>>>>>

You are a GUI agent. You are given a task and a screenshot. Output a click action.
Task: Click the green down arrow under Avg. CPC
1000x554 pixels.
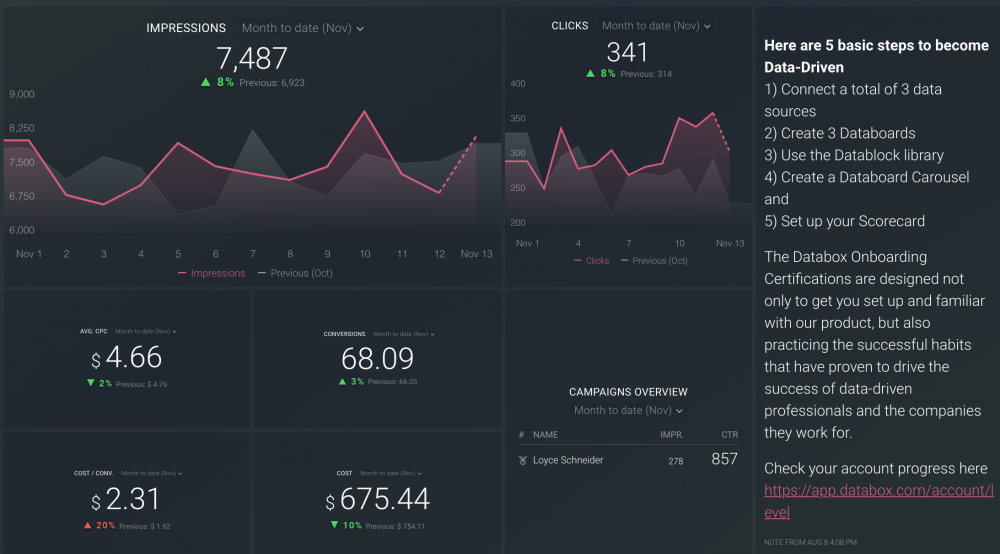click(92, 384)
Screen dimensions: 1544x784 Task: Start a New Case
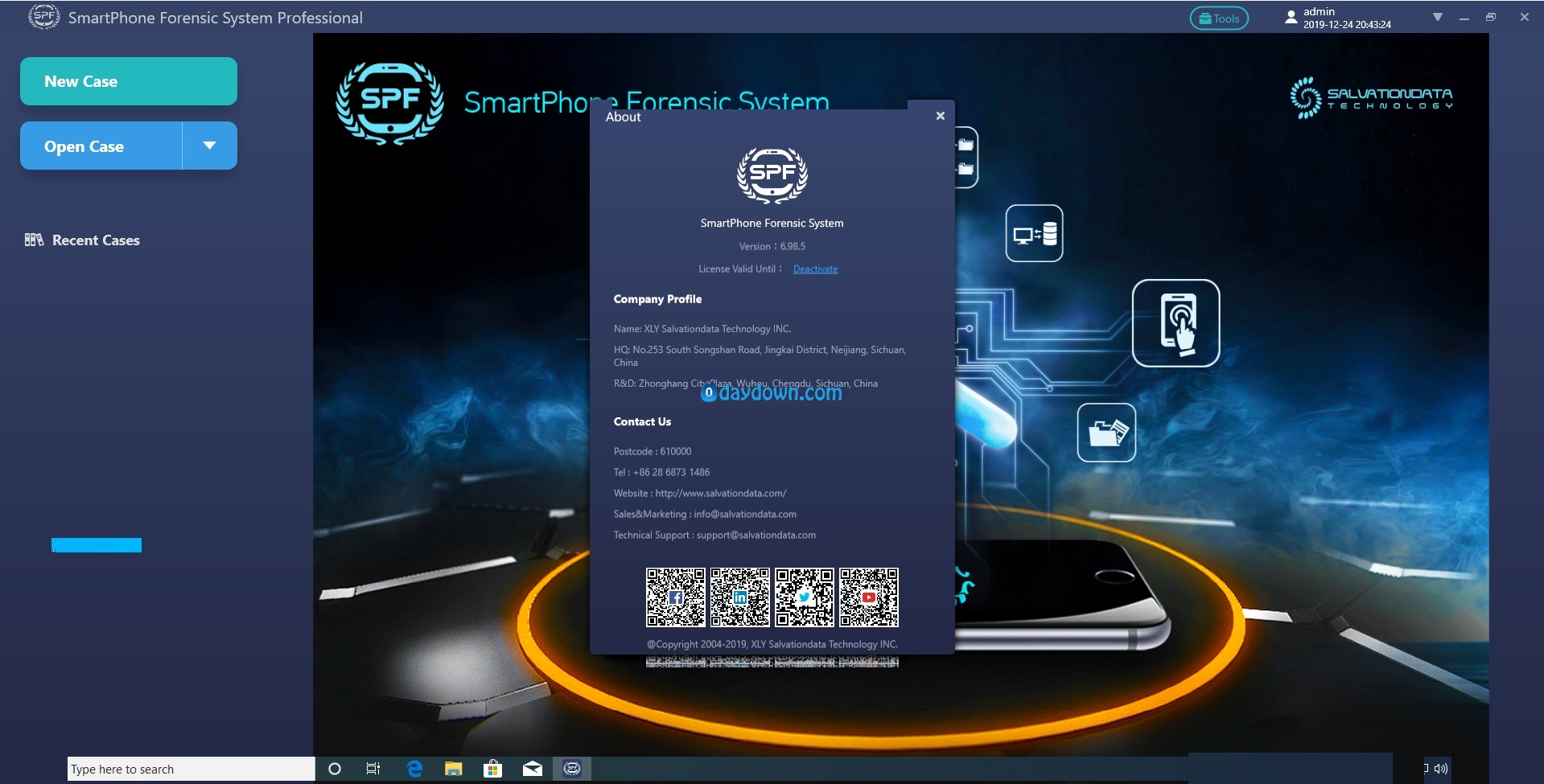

<<<<<

Leaving out the pictures, restate the listing above exactly.

You are a GUI agent. You are given a task and a screenshot. Output a click action.
Task: Click the green down arrow under Avg. CPC
1000x554 pixels.
click(92, 384)
Screen dimensions: 1544x784 Task: Start a New Case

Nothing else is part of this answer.